Perhaps we should have taken the hint from Treasury because all their communication has referred to the rebate payments to taxpayers as “economic impact payments,” not the “recovery rebates” referred to in the enacting legislation itself. “Payments” sound more like government spending, and rebates, especially tax rebates, sound more like revenue reductions. The rebates were structured in the law as an income-limited, fully refundable tax credit for 2020, with an advanced payment mechanism so most people don’t have to wait until next year to get the benefit. The advance payment is based either on the taxpayer’s 2019 tax return, if available, or otherwise on the 2018 return (or other sources of information if necessary and available). The fully refundable part means that the taxpayer receives the benefit of the credit even if it exceeds his or her tax liability. Any amounts not received in advance–for example, if a taxpayer’s income was above the qualifying thresholds in 2018 and 2019 but not in 2020–could be claimed on the 2020 tax return filed next year; those later claimed amounts should, however, have effects on revenues. I told you it is arcane, maybe more than somewhat.
So, all of the more than $200 billion in rebates in April are classified as outlays in the budget, while we expected that about half would be recorded as revenue reductions (basically refunds of past taxes paid) and half as outlays (the portion that exceeds people’s tax liability). We had followed the revenue/outlay split of the Joint Committee on Taxation and the Congressional Budget Office, which were provided to the Congress with the estimated budgetary effects of the CARES Act. They were perhaps looking at past precedents (see next paragraph.) We had a range around our estimate of total revenues for the month, figuring that the outlay share could be a lot bigger or smaller, but we didn’t expand our range for the possibility that Treasury would call them all outlays.

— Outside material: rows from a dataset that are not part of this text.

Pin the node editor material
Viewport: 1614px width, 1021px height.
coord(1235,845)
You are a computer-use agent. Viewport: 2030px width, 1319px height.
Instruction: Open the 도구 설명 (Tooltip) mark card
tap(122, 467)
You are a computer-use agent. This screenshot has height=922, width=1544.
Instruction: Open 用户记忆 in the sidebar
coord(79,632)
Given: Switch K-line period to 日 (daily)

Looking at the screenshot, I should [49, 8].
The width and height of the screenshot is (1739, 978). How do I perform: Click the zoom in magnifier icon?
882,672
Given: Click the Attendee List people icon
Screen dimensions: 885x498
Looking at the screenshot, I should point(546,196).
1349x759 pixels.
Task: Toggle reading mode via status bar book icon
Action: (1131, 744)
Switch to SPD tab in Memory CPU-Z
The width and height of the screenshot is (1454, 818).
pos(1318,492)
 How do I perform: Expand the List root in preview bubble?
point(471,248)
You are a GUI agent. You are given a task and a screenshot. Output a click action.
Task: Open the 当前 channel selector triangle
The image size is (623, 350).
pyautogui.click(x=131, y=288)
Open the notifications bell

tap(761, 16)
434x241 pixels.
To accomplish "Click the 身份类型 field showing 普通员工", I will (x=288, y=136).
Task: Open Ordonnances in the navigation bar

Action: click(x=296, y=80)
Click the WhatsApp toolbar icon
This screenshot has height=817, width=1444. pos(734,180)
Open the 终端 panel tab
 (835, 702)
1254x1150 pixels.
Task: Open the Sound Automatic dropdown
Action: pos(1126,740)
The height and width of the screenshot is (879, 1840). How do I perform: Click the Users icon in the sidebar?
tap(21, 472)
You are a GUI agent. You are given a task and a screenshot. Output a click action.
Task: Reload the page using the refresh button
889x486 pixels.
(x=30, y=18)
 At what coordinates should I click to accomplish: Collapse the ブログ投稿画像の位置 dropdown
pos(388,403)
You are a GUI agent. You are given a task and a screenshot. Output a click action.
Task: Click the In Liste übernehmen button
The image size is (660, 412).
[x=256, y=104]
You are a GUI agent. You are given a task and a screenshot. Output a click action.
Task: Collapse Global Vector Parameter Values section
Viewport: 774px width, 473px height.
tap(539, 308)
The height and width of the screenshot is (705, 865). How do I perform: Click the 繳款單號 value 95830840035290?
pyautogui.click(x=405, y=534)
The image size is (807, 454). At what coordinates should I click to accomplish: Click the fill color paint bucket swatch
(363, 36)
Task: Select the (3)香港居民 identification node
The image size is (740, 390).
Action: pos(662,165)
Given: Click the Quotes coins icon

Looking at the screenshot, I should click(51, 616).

There are arguments both ways about the budgetary treatment, and that may be reflected by different treatment of different rebates historically. None of the three other rebate payments in my memory–in 2001, 2003, and 2008– were treated as all outlays, but they all, including the 2019 rebate, have had different characteristics. The one most similar to the current rebate, in 2008, was treated as partly outlays and partly revenue reductions. (Indeed, the differently-structured 2001 and 2003 rebates were treated as all revenue reductions.) There certainly is, nonetheless, an argument for treating the current rebates as entirely outlays. The payments, in this case a fixed amount per adult (and less for dependents) goes out to most all individuals (there are exceptions) and regardless of their tax liability, as long as their income isn’t above the thresholds. That doesn’t seem very linked to tax liability and thus to federal revenues. But several other tax credits are refundable, most notably the earned income credit, and most of them have both revenue and outlay effects in the budget. But most of those credits aren’t set up with an advanced payment mechanism. It gets too complicated and I won’t go on and on. Let’s just say I think it can be argued both ways.
And we can add that, although the effect on the deficit is the same, whether the rebates are treated as spending or revenue reductions has an effect on the perceived size of government. The way this one is being treated results in higher amounts of both outlays and revenues compared to the case if the rebates were treated as partly outlays and partly revenue reductions.